Mazama Energy is a geothermal technology company that has been pushing the frontier on Super Hot Rock energy. Mazama Energy announced the creation of the world’s hottest Enhanced Geothermal System. This was at the Newberry Volcano with a record temperature of 629 °F. This is a key breakthrough that marks a big step towards electricity being produced with a smaller carbon footprint. Especially during any weather condition and lasting for 24 hours a day.
In the past, one of the main limitations of geothermal energy is that it is heavily dependent on location. Conventional geothermal is used in places where hot water and steam are naturally occurring. However, because these natural elements are necessary, geothermal is only accessible for certain areas. With the introduction of Super Hot Rocks, there is potential to change as enhanced geothermal systems would inject water into hot rock. This creates artificial reservoirs
What South Salem High School’s Environmental Teacher has to Say
South Salem High School teacher Amorette Drexler has been involved in environmental education since 2017. She believes that Super Hot Rocks could hold potential, specifically within Oregon.
“I think it is very exciting because geothermal technology is not available everywhere. It is a good reminder that we live in a volcanic area, even if it doesn’t always feel like it,” Drexler said.
SHR builds on existing geothermal and oil drilling technologies, but still requires new high-temperature engineering advances.
“There are possibilities to use existing infrastructure from other fossil fuel systems and repurpose them for geothermal energy capture and dispersal,” Drexler said.
With any new technology, there are drawbacks. For Super Hot Rocks the main concerns are greater induced seismicity risk and well design.

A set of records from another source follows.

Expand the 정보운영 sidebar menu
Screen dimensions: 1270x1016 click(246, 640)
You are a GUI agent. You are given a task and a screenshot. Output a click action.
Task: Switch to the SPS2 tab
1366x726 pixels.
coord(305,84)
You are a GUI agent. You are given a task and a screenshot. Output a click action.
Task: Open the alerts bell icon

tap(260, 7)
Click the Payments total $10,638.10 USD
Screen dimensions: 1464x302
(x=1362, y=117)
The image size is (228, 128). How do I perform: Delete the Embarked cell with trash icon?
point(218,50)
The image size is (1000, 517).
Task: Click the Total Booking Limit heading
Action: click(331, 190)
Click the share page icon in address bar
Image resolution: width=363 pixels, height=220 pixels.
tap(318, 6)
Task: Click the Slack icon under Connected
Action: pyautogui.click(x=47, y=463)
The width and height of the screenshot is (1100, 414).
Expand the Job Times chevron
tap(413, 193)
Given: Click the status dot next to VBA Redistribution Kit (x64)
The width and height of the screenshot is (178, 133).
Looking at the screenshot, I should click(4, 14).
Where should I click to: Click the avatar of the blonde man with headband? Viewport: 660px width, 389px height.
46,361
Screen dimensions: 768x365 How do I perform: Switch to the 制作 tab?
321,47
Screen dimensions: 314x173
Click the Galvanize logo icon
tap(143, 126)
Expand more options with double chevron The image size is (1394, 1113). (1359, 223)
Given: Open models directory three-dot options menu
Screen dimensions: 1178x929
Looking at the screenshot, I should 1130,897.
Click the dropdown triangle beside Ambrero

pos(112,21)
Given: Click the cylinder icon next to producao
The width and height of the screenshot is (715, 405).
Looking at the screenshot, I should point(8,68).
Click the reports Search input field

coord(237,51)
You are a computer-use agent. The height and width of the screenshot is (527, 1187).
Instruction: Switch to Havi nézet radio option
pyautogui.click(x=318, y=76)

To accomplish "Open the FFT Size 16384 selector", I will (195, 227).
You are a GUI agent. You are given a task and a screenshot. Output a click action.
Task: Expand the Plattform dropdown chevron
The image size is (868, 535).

Induced seismicity is when small earthquakes are caused by injecting water into deep rock formations. While most events are minor, researchers are still studying how SHR systems may affect underground fault lines.
“Destabilizing the Earth’s crust always gives me pause, and though this is not exactly like fracking, we have seen issues with quakes or water tables issues with drilling into the Earth.” Drexler said.
Though there are some potential issues with Super Hot Rocks, they still have many benefits such as almost zero greenhouse gases, being highly accessible, and being energy dense. Additionally, if SHR became widescale, the risks could be further studied and addressed as the technology develops.
Many of these concerns and benefits will not be known until more time has passed and new technologies have been experimented with.
“Any time we try something new, or a new application of an existing technology, then we will be learning about drawbacks and challenges in real time, so we may have to see how this goes.” said Drexler.